**Data to process:**
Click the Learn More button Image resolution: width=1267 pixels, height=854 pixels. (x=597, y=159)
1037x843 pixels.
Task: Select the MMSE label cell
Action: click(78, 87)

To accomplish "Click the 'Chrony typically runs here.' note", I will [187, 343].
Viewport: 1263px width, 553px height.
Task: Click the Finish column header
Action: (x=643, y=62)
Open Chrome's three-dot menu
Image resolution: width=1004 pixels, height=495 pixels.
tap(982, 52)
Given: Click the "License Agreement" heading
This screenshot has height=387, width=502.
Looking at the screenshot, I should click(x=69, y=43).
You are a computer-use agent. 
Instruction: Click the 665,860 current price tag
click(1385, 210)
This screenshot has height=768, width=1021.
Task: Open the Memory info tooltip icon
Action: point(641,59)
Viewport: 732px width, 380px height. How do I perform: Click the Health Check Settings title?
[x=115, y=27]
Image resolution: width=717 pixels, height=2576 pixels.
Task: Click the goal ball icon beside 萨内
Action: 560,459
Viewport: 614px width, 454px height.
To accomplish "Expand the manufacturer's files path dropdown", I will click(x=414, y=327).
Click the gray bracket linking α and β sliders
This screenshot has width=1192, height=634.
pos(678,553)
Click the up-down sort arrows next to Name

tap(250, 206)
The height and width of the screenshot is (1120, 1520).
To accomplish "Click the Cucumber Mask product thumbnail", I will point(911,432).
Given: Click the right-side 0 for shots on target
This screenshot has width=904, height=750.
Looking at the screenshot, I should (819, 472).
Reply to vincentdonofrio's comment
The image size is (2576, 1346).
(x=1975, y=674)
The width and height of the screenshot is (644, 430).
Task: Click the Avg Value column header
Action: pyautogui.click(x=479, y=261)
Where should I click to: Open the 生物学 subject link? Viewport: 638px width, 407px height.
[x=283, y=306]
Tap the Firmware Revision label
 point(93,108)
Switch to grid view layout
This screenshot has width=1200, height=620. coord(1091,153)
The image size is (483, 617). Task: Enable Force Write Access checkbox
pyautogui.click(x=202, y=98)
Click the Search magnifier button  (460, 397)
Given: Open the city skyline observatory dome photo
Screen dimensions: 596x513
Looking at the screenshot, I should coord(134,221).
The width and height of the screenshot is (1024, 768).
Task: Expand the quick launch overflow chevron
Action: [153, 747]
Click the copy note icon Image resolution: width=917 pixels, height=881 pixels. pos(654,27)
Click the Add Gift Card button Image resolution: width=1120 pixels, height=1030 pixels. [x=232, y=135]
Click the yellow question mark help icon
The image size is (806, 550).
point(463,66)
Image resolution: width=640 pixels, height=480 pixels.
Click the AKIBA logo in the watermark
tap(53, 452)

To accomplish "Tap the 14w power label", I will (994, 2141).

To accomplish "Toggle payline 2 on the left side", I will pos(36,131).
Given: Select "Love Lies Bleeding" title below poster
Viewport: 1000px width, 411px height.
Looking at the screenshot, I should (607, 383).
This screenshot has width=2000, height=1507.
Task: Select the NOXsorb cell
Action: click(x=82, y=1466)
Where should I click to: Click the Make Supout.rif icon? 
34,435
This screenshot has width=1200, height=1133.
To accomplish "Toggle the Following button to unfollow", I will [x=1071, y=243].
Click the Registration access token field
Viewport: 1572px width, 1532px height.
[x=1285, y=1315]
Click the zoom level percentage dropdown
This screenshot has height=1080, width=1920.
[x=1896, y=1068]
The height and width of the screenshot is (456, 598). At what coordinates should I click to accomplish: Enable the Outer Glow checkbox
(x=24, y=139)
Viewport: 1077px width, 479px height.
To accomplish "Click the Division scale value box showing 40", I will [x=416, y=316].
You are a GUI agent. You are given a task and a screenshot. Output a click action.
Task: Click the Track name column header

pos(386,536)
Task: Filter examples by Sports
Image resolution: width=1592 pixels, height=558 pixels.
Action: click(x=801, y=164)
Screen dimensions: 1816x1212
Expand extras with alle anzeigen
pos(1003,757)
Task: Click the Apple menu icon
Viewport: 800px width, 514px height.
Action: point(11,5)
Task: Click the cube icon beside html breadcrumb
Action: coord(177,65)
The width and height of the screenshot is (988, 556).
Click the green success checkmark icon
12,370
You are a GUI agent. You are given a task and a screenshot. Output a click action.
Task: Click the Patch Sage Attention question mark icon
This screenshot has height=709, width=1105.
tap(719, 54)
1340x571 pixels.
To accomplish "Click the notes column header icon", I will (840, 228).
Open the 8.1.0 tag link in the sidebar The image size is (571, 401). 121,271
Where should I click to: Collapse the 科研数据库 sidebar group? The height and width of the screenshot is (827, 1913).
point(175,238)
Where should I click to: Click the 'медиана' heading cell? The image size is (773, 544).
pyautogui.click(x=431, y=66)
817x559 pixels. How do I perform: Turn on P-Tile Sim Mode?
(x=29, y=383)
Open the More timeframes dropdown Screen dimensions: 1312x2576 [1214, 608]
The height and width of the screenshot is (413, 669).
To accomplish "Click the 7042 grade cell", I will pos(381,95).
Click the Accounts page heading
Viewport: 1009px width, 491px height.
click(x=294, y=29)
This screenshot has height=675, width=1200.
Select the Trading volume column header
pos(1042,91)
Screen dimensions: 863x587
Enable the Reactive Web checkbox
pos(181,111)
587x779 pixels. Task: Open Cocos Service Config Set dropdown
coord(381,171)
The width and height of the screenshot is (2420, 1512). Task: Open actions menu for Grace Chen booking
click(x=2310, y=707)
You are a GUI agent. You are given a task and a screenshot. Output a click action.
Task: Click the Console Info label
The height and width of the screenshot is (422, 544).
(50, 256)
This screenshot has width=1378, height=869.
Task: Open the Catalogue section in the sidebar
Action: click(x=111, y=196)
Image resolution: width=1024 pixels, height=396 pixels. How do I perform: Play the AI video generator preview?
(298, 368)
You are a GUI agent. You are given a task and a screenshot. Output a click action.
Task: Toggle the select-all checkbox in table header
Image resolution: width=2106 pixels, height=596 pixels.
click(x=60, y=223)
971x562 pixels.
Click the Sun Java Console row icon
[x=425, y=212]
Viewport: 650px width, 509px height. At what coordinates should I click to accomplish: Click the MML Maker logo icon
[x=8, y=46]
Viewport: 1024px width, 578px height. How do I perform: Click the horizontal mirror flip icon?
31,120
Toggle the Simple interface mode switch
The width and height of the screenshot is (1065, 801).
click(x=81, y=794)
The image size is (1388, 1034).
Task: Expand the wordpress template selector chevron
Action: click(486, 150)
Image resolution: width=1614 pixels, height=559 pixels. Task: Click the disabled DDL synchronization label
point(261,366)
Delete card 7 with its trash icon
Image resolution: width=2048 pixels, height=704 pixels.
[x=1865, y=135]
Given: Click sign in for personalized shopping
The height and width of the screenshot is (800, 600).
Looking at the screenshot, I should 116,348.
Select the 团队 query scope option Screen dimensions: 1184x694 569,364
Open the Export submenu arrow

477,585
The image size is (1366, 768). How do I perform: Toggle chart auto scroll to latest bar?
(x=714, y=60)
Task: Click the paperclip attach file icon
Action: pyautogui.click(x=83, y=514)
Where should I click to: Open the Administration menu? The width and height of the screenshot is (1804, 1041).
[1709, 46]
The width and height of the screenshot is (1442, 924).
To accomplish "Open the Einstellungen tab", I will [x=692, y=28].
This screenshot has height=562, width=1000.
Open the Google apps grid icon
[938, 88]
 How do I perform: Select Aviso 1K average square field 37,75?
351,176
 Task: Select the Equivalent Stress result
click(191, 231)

**The problem:** Each record above must be output without any alteration.

**Exercise answer:**
Click the Learn More button Image resolution: width=1267 pixels, height=854 pixels. (x=597, y=159)
1037x843 pixels.
Task: Select the MMSE label cell
Action: click(78, 87)

To accomplish "Click the 'Chrony typically runs here.' note", I will [187, 343].
Viewport: 1263px width, 553px height.
Task: Click the Finish column header
Action: (x=643, y=62)
Open Chrome's three-dot menu
Image resolution: width=1004 pixels, height=495 pixels.
tap(982, 52)
Given: Click the "License Agreement" heading
This screenshot has height=387, width=502.
Looking at the screenshot, I should click(x=69, y=43).
You are a computer-use agent. 
Instruction: Click the 665,860 current price tag
click(1385, 210)
This screenshot has height=768, width=1021.
Task: Open the Memory info tooltip icon
Action: point(641,59)
Viewport: 732px width, 380px height. How do I perform: Click the Health Check Settings title?
[x=115, y=27]
Image resolution: width=717 pixels, height=2576 pixels.
Task: Click the goal ball icon beside 萨内
Action: 560,459
Viewport: 614px width, 454px height.
To accomplish "Expand the manufacturer's files path dropdown", I will click(x=414, y=327).
Click the gray bracket linking α and β sliders
This screenshot has width=1192, height=634.
pos(678,553)
Click the up-down sort arrows next to Name

tap(250, 206)
The height and width of the screenshot is (1120, 1520).
To accomplish "Click the Cucumber Mask product thumbnail", I will point(911,432).
Given: Click the right-side 0 for shots on target
This screenshot has width=904, height=750.
Looking at the screenshot, I should (819, 472).
Reply to vincentdonofrio's comment
The image size is (2576, 1346).
(x=1975, y=674)
The width and height of the screenshot is (644, 430).
Task: Click the Avg Value column header
Action: pyautogui.click(x=479, y=261)
Where should I click to: Open the 生物学 subject link? Viewport: 638px width, 407px height.
[x=283, y=306]
Tap the Firmware Revision label
 point(93,108)
Switch to grid view layout
This screenshot has width=1200, height=620. coord(1091,153)
The image size is (483, 617). Task: Enable Force Write Access checkbox
pyautogui.click(x=202, y=98)
Click the Search magnifier button  (460, 397)
Given: Open the city skyline observatory dome photo
Screen dimensions: 596x513
Looking at the screenshot, I should coord(134,221).
The width and height of the screenshot is (1024, 768).
Task: Expand the quick launch overflow chevron
Action: [153, 747]
Click the copy note icon Image resolution: width=917 pixels, height=881 pixels. pos(654,27)
Click the Add Gift Card button Image resolution: width=1120 pixels, height=1030 pixels. [x=232, y=135]
Click the yellow question mark help icon
The image size is (806, 550).
point(463,66)
Image resolution: width=640 pixels, height=480 pixels.
Click the AKIBA logo in the watermark
tap(53, 452)

To accomplish "Tap the 14w power label", I will (994, 2141).

To accomplish "Toggle payline 2 on the left side", I will pos(36,131).
Given: Select "Love Lies Bleeding" title below poster
Viewport: 1000px width, 411px height.
Looking at the screenshot, I should (607, 383).
This screenshot has width=2000, height=1507.
Task: Select the NOXsorb cell
Action: click(x=82, y=1466)
Where should I click to: Click the Make Supout.rif icon? 
34,435
This screenshot has width=1200, height=1133.
To accomplish "Toggle the Following button to unfollow", I will [x=1071, y=243].
Click the Registration access token field
Viewport: 1572px width, 1532px height.
[x=1285, y=1315]
Click the zoom level percentage dropdown
This screenshot has height=1080, width=1920.
[x=1896, y=1068]
The height and width of the screenshot is (456, 598). At what coordinates should I click to accomplish: Enable the Outer Glow checkbox
(x=24, y=139)
Viewport: 1077px width, 479px height.
To accomplish "Click the Division scale value box showing 40", I will [x=416, y=316].
You are a GUI agent. You are given a task and a screenshot. Output a click action.
Task: Click the Track name column header

pos(386,536)
Task: Filter examples by Sports
Image resolution: width=1592 pixels, height=558 pixels.
Action: click(x=801, y=164)
Screen dimensions: 1816x1212
Expand extras with alle anzeigen
pos(1003,757)
Task: Click the Apple menu icon
Viewport: 800px width, 514px height.
Action: point(11,5)
Task: Click the cube icon beside html breadcrumb
Action: coord(177,65)
The width and height of the screenshot is (988, 556).
Click the green success checkmark icon
12,370
You are a GUI agent. You are given a task and a screenshot. Output a click action.
Task: Click the Patch Sage Attention question mark icon
This screenshot has height=709, width=1105.
tap(719, 54)
1340x571 pixels.
To accomplish "Click the notes column header icon", I will (840, 228).
Open the 8.1.0 tag link in the sidebar The image size is (571, 401). 121,271
Where should I click to: Collapse the 科研数据库 sidebar group? The height and width of the screenshot is (827, 1913).
point(175,238)
Where should I click to: Click the 'медиана' heading cell? The image size is (773, 544).
pyautogui.click(x=431, y=66)
817x559 pixels. How do I perform: Turn on P-Tile Sim Mode?
(x=29, y=383)
Open the More timeframes dropdown Screen dimensions: 1312x2576 [1214, 608]
The height and width of the screenshot is (413, 669).
To accomplish "Click the 7042 grade cell", I will pos(381,95).
Click the Accounts page heading
Viewport: 1009px width, 491px height.
click(x=294, y=29)
This screenshot has height=675, width=1200.
Select the Trading volume column header
pos(1042,91)
Screen dimensions: 863x587
Enable the Reactive Web checkbox
pos(181,111)
587x779 pixels. Task: Open Cocos Service Config Set dropdown
coord(381,171)
The width and height of the screenshot is (2420, 1512). Task: Open actions menu for Grace Chen booking
click(x=2310, y=707)
You are a GUI agent. You are given a task and a screenshot. Output a click action.
Task: Click the Console Info label
The height and width of the screenshot is (422, 544).
(50, 256)
This screenshot has width=1378, height=869.
Task: Open the Catalogue section in the sidebar
Action: click(x=111, y=196)
Image resolution: width=1024 pixels, height=396 pixels. How do I perform: Play the AI video generator preview?
(298, 368)
You are a GUI agent. You are given a task and a screenshot. Output a click action.
Task: Toggle the select-all checkbox in table header
Image resolution: width=2106 pixels, height=596 pixels.
click(x=60, y=223)
971x562 pixels.
Click the Sun Java Console row icon
[x=425, y=212]
Viewport: 650px width, 509px height. At what coordinates should I click to accomplish: Click the MML Maker logo icon
[x=8, y=46]
Viewport: 1024px width, 578px height. How do I perform: Click the horizontal mirror flip icon?
31,120
Toggle the Simple interface mode switch
The width and height of the screenshot is (1065, 801).
click(x=81, y=794)
The image size is (1388, 1034).
Task: Expand the wordpress template selector chevron
Action: click(486, 150)
Image resolution: width=1614 pixels, height=559 pixels. Task: Click the disabled DDL synchronization label
point(261,366)
Delete card 7 with its trash icon
Image resolution: width=2048 pixels, height=704 pixels.
[x=1865, y=135]
Given: Click sign in for personalized shopping
The height and width of the screenshot is (800, 600).
Looking at the screenshot, I should 116,348.
Select the 团队 query scope option Screen dimensions: 1184x694 569,364
Open the Export submenu arrow

477,585
The image size is (1366, 768). How do I perform: Toggle chart auto scroll to latest bar?
(x=714, y=60)
Task: Click the paperclip attach file icon
Action: pyautogui.click(x=83, y=514)
Where should I click to: Open the Administration menu? The width and height of the screenshot is (1804, 1041).
[1709, 46]
The width and height of the screenshot is (1442, 924).
To accomplish "Open the Einstellungen tab", I will [x=692, y=28].
This screenshot has height=562, width=1000.
Open the Google apps grid icon
[938, 88]
 How do I perform: Select Aviso 1K average square field 37,75?
351,176
 Task: Select the Equivalent Stress result
click(191, 231)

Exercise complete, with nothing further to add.